Some data:
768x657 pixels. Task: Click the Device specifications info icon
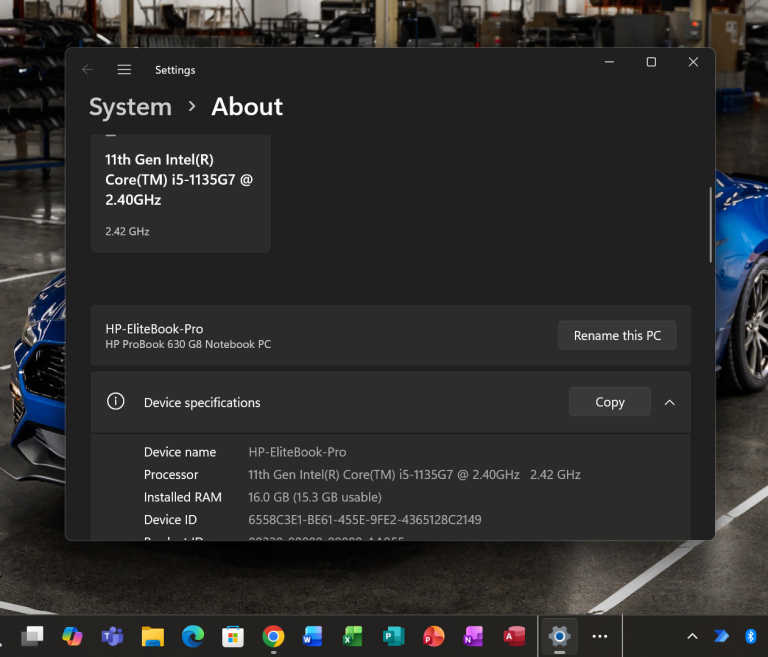[116, 402]
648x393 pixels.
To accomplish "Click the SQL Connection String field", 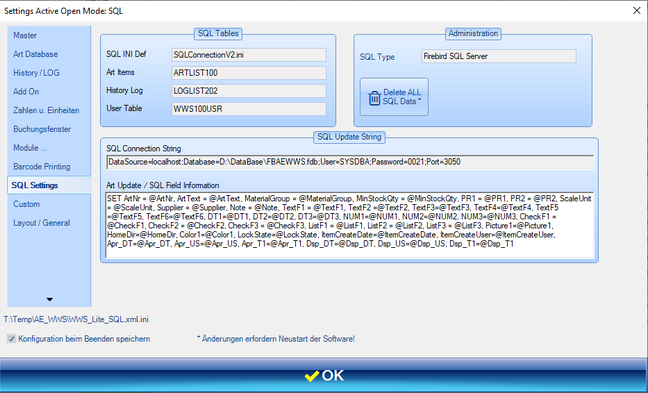I will pyautogui.click(x=350, y=162).
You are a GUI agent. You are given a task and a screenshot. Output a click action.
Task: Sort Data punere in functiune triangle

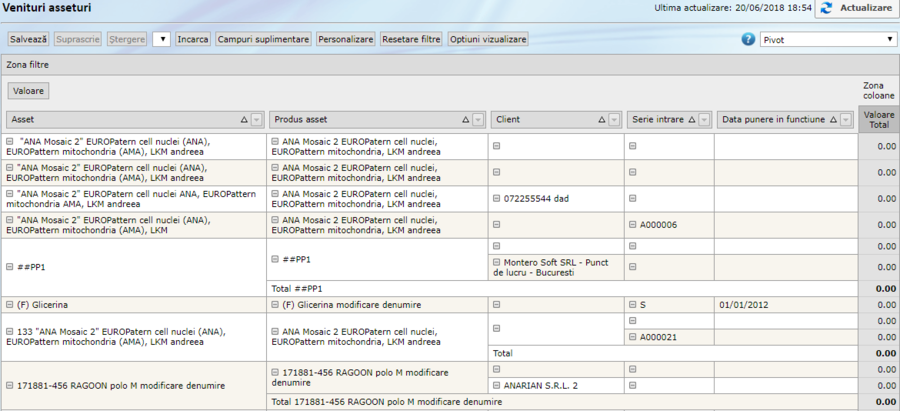tap(831, 119)

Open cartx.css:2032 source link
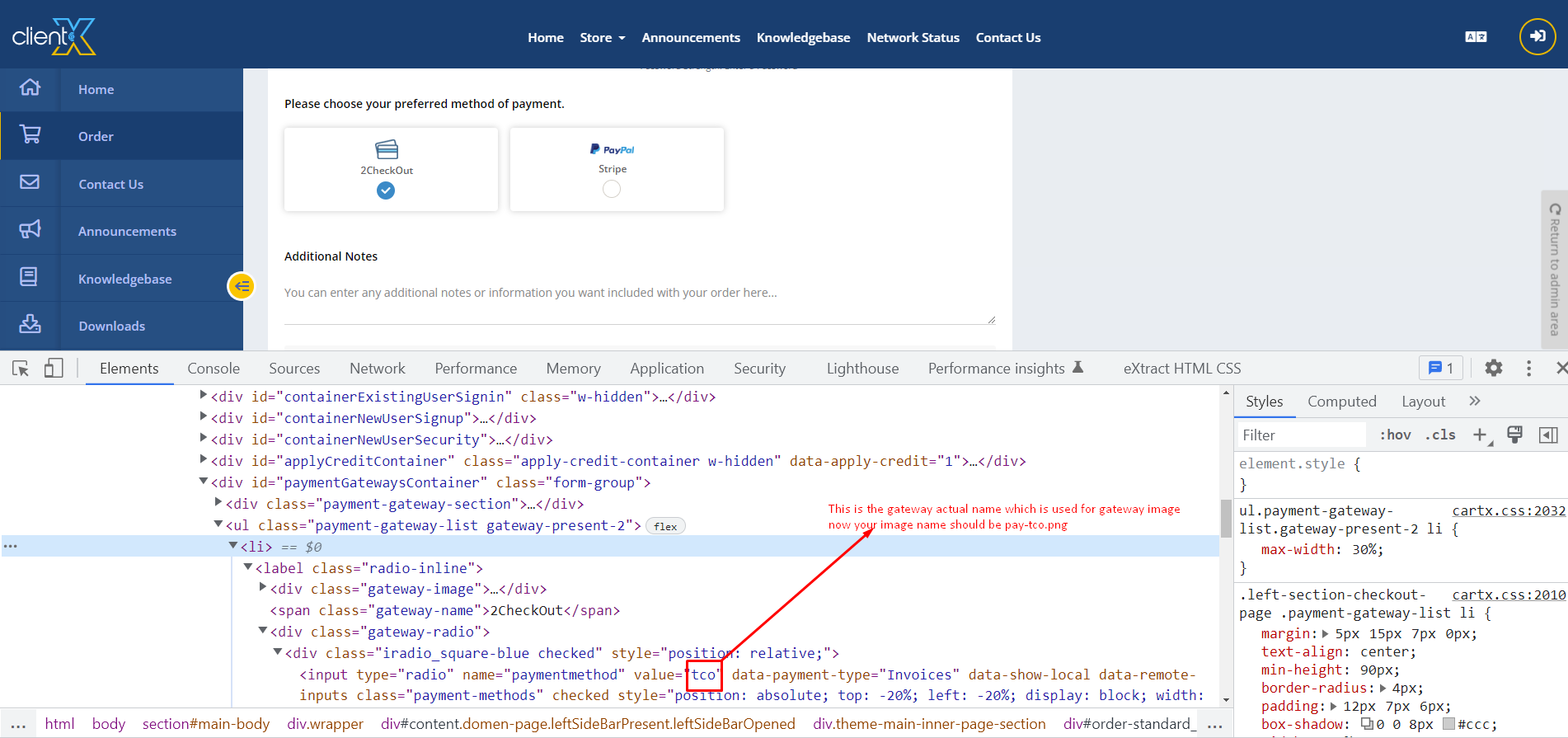tap(1508, 510)
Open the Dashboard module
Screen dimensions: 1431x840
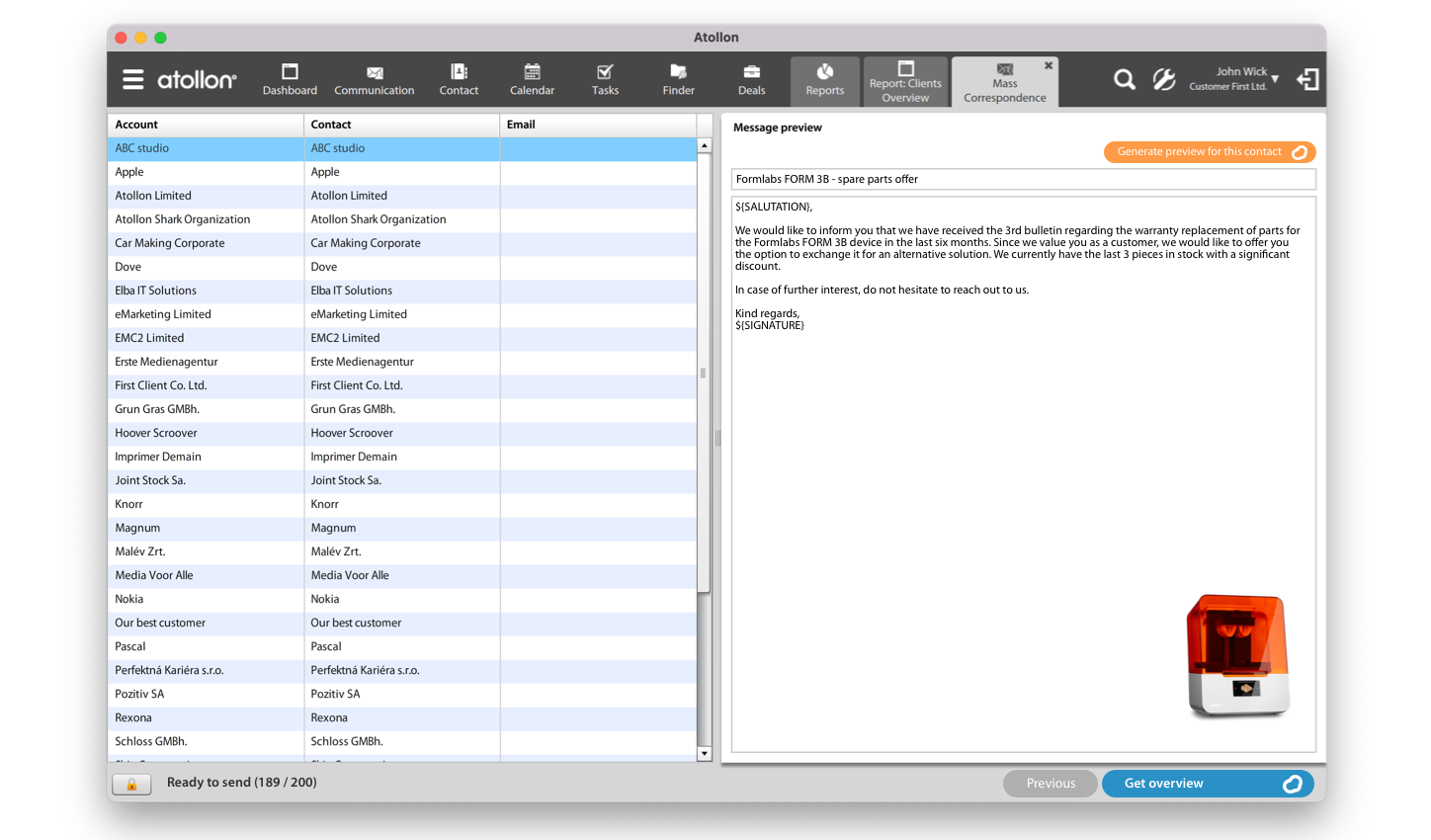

Problem requirements:
Show each line of the data above that contains the string "pixels".

Answer to the task:
768x657 pixels. Task: Click the Device specifications info icon
648x393 pixels.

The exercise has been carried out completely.